Tergiur Iklan Medsos, Pemuda Garut Tertipu Loker ABK Muara Angke

Ilustrasi penipuan. Foto: Dok. Media Indonesia.

Tergiur Iklan Medsos, Pemuda Garut Tertipu Loker ABK Muara Angke

Fachri Audhia Hafiez • 14 June 2026 23:16

Jakarta: Pemuda asal Garut, Jawa Barat, berinisial DS, 24, diduga menjadi korban penipuan berkedok lowongan kerja (loker) anak buah kapal (ABK) cumi di kawasan Muara Angke, Jakarta Utara. Korban yang tergiur iming-iming menggiurkan di media sosial tersebut akhirnya melapor ke polisi setelah menemukan sejumlah kejanggalan serta potongan biaya sepihak yang tidak transparan dari pihak pengelola mess pekerja.

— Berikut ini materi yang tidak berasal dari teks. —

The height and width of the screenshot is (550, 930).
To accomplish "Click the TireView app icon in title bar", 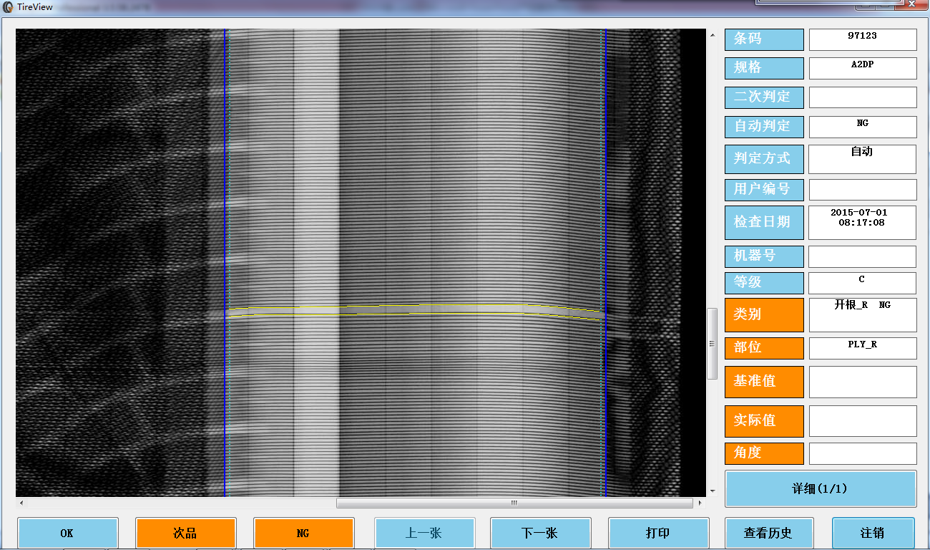I will [8, 7].
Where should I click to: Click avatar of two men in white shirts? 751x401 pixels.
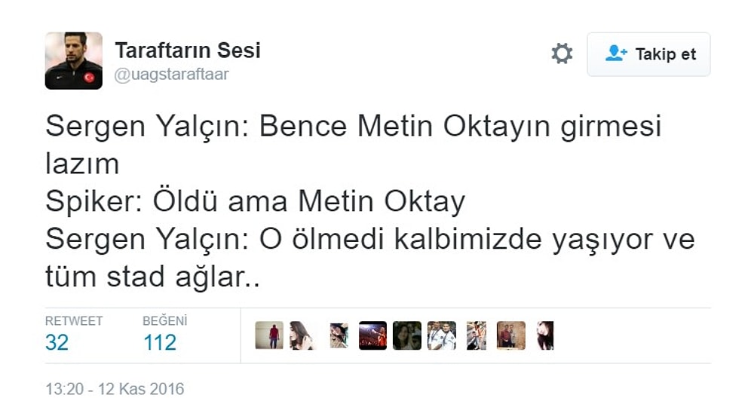442,335
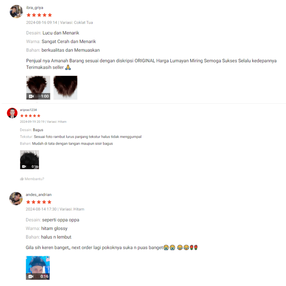The height and width of the screenshot is (286, 286).
Task: Click the username aripras1234
Action: pos(28,110)
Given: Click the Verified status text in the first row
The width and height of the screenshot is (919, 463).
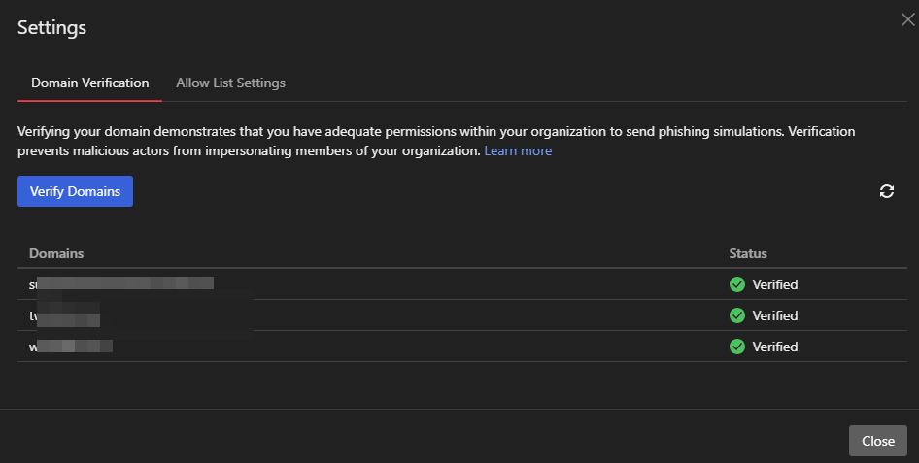Looking at the screenshot, I should pos(775,284).
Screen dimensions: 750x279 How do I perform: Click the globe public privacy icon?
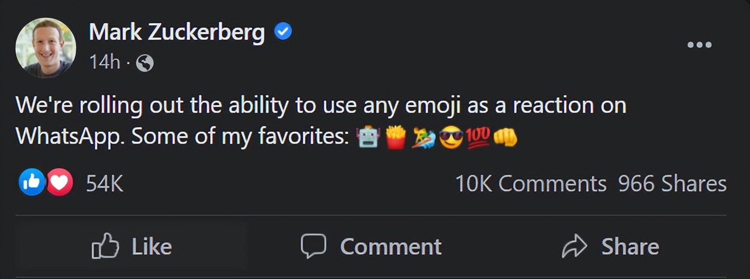pos(144,64)
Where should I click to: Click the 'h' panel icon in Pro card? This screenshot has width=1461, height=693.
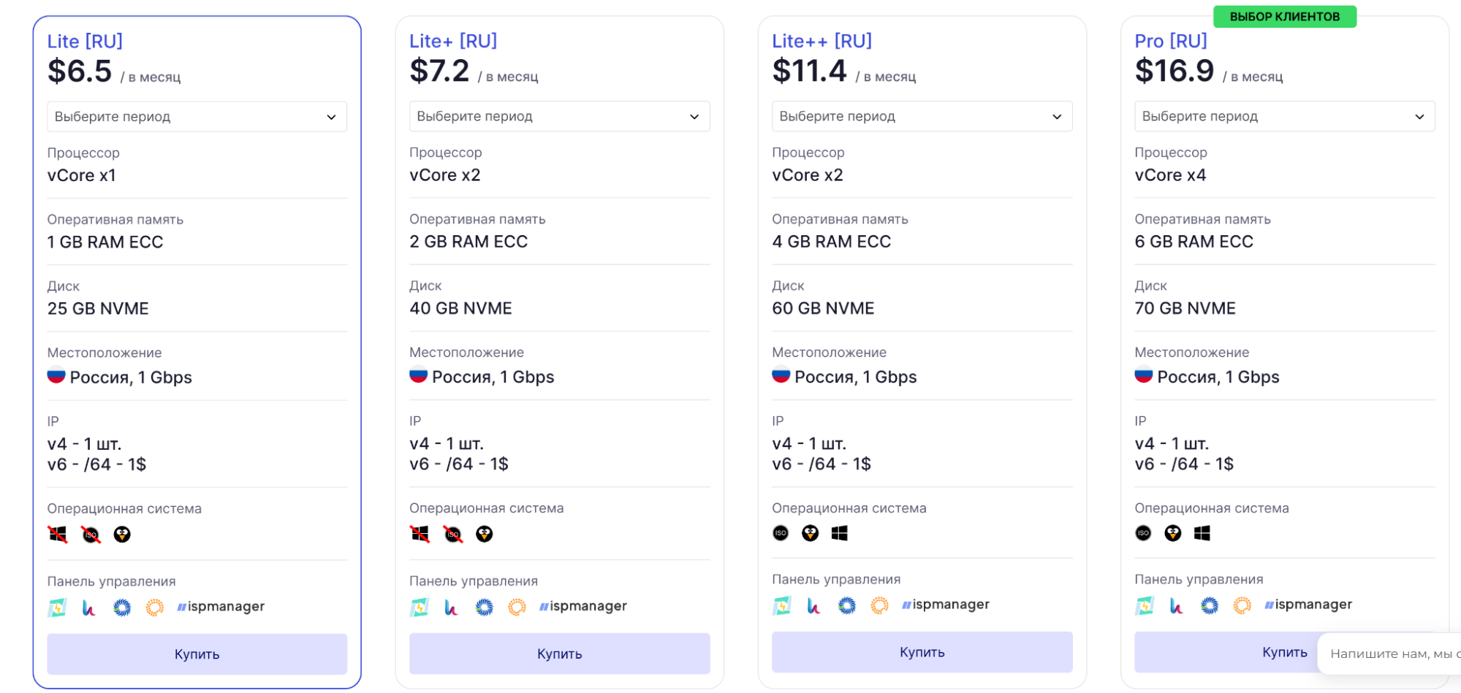1176,605
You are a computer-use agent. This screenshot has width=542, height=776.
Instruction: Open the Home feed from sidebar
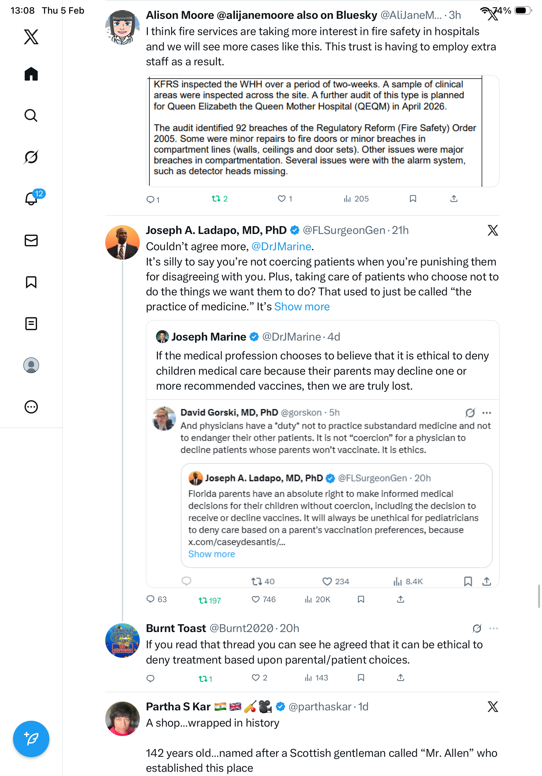tap(31, 74)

“Aksi penipuan itu dilakukan para pelaku dengan modus iklan lowongan kerja (loker) yang dipasang di media sosial,” kata Kanit Reskrim Polsek Kawasan Sunda Kelapa, Iptu Indra Basuki di Jakarta, dikutip dari Antara, Minggu, 14 Juni 2026.
 


Indra mengungkapkan, iklan lowongan kerja di akun media sosial Facebook tersebut menawarkan posisi sebagai pemancing cumi dengan gaji pokok sebesar Rp1,2 juta. Selain gaji tetap, pekerja dijanjikan bonus tambahan dari hasil tangkapan saat berlayar, yakni Rp8.000 per kilogram untuk cumi, Rp5.000 per kilogram untuk ikan campuran, dan Rp7.000 per kilogram untuk ikan tenggiri.

Tidak hanya itu, daya tarik utama iklan tersebut adalah janji penandatanganan kontrak sehari sebelum berlayar, serta fasilitas uang kasbon sebesar Rp4 juta hingga Rp5 juta yang dapat ditinggalkan untuk keluarga di rumah atau pegangan selama bekerja. 

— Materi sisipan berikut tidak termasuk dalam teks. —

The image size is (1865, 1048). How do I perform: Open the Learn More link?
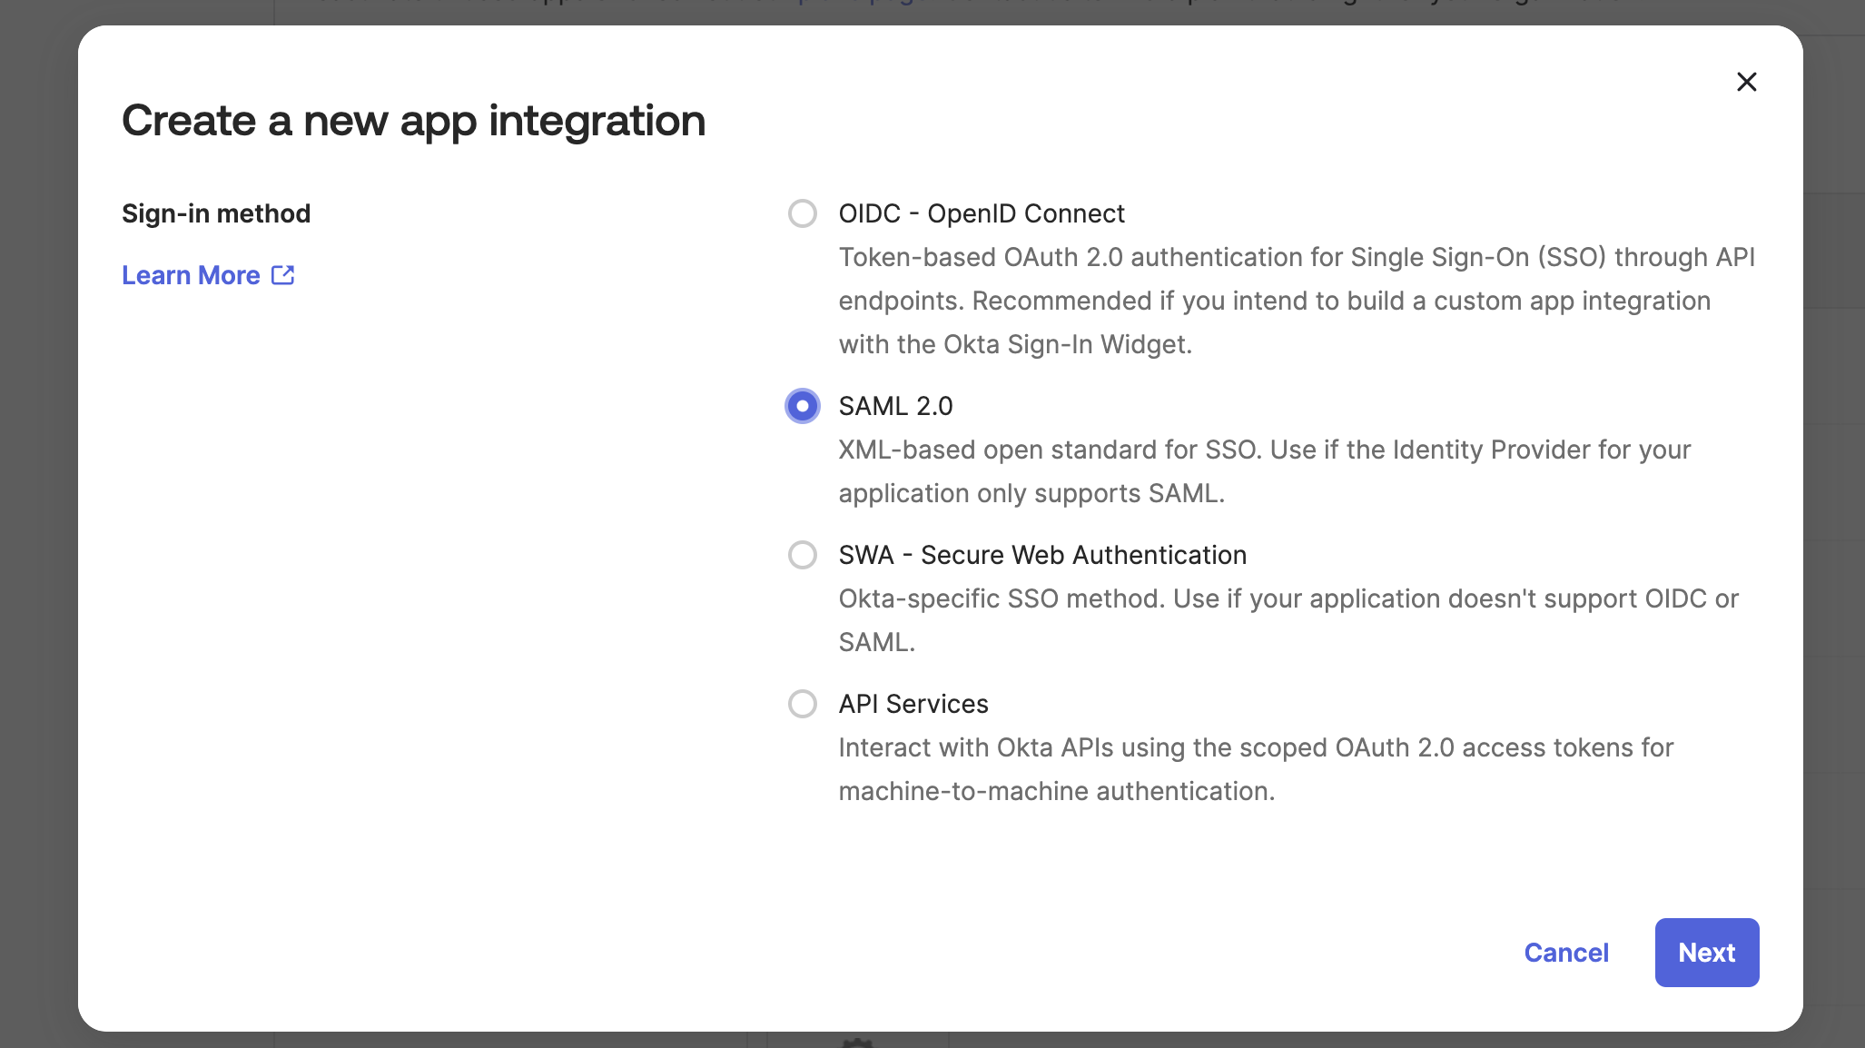[x=192, y=275]
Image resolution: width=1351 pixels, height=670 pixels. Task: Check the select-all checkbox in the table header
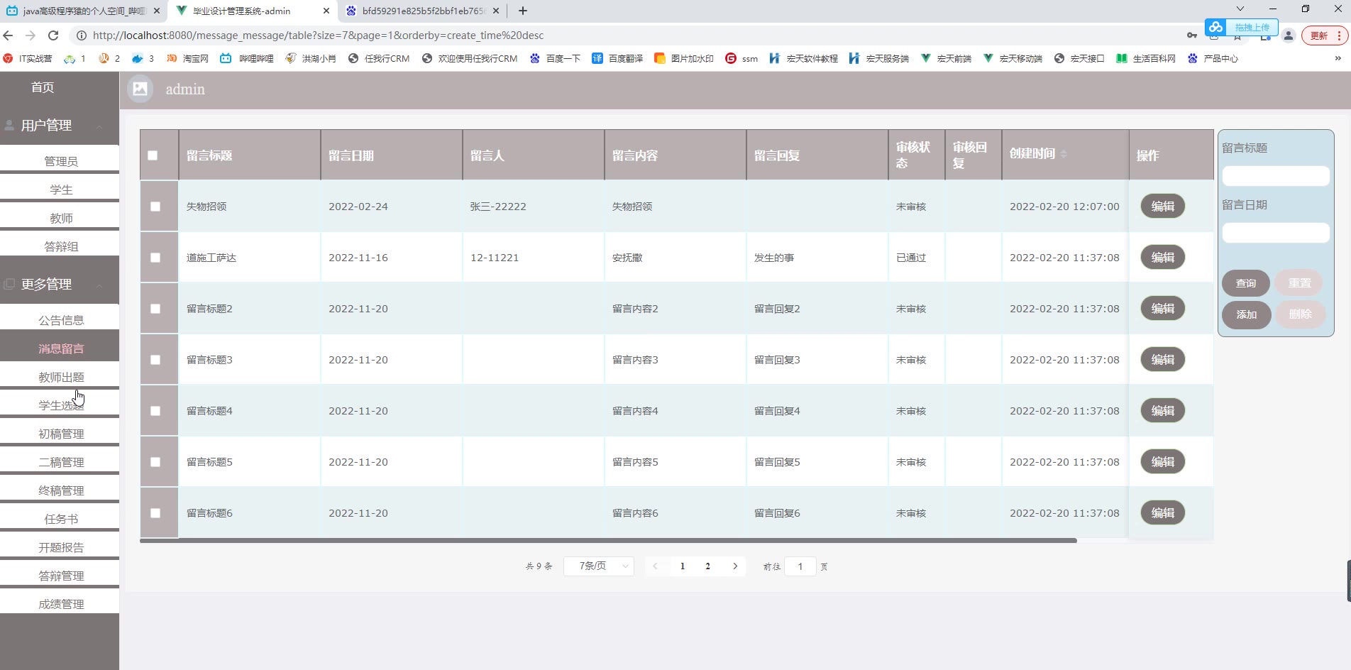[153, 155]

Terpikat dengan skema tersebut, korban DS pun mengajukan lamaran dan langsung bertolak menuju sebuah mess penampungan pekerja di Muara Angke, Jakarta Utara, di mana ia ditemui oleh seorang pengurus mess berinisial A.

Namun, setibanya di lokasi penampungan, kecurigaan korban mulai mencuat lantaran nilai uang kasbon yang diterimanya tidak sesuai dengan kesepakatan awal dan sarat akan potongan biaya siluman.

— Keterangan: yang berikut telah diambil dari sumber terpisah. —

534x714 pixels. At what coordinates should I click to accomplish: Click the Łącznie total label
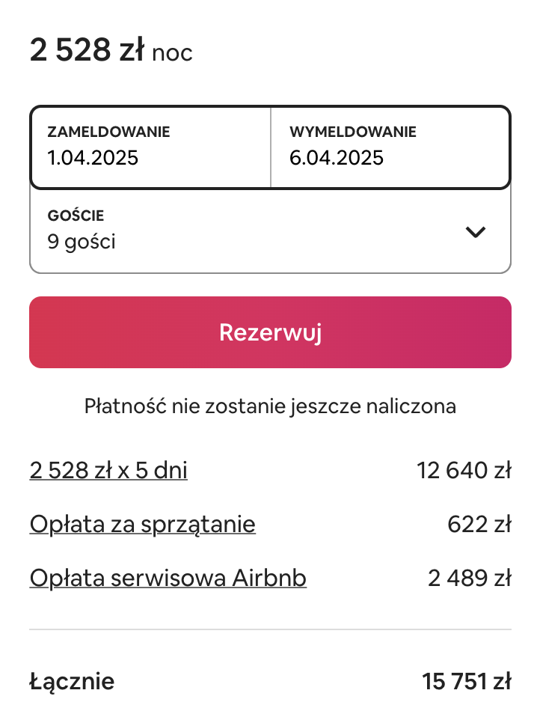pos(72,683)
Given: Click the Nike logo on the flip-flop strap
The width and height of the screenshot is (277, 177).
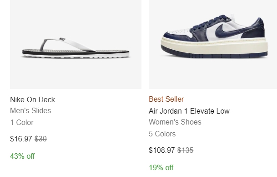Looking at the screenshot, I should coord(62,39).
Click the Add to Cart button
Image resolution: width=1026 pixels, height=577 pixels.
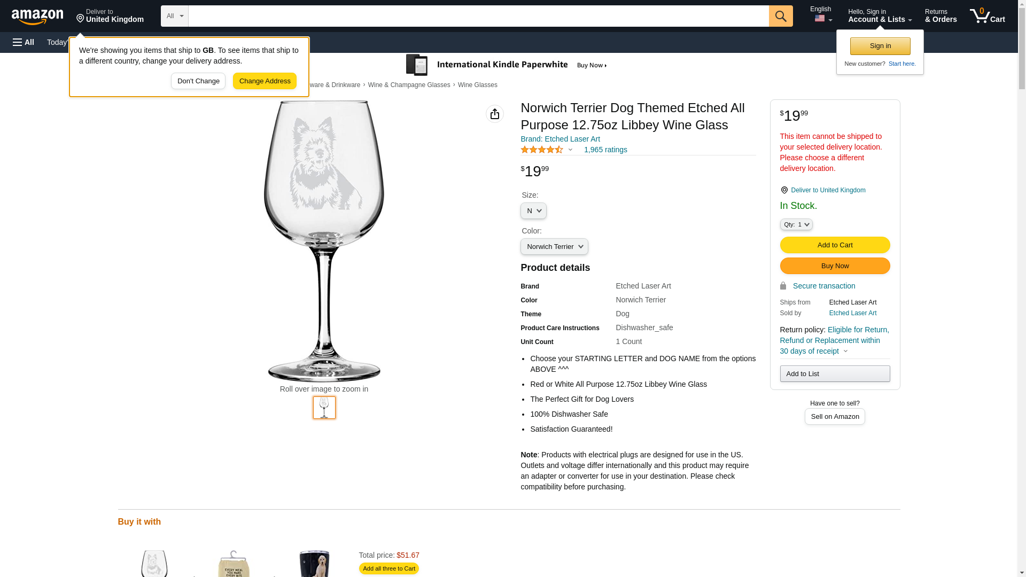tap(835, 245)

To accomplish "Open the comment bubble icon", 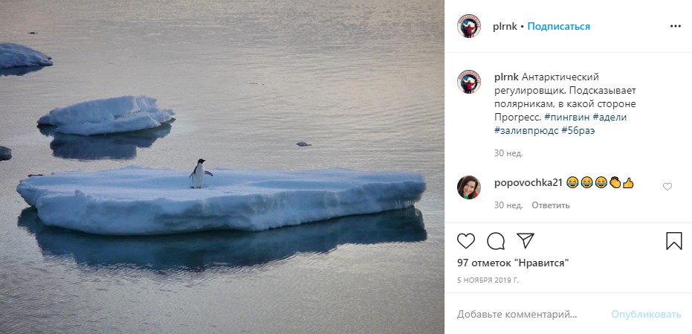I will tap(496, 241).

"Pelapor merasa kecewa karena tidak adanya transparansi soal uang kasbon di awal. Sepengetahuan pelapor bahwa potongan kasbon hanya untuk biaya beli rokok, ternyata ada potongan untuk makan, travel dan sponsor," papar Indra.

Kondisi kian memburuk setelah pihak pengelola mess menyita telepon seluler (ponsel) milik korban secara sepihak. Merasa tersudut dan menjadi korban penipuan, DS langsung berinisiatif menghubungi layanan darurat Call Center 110 milik Polri.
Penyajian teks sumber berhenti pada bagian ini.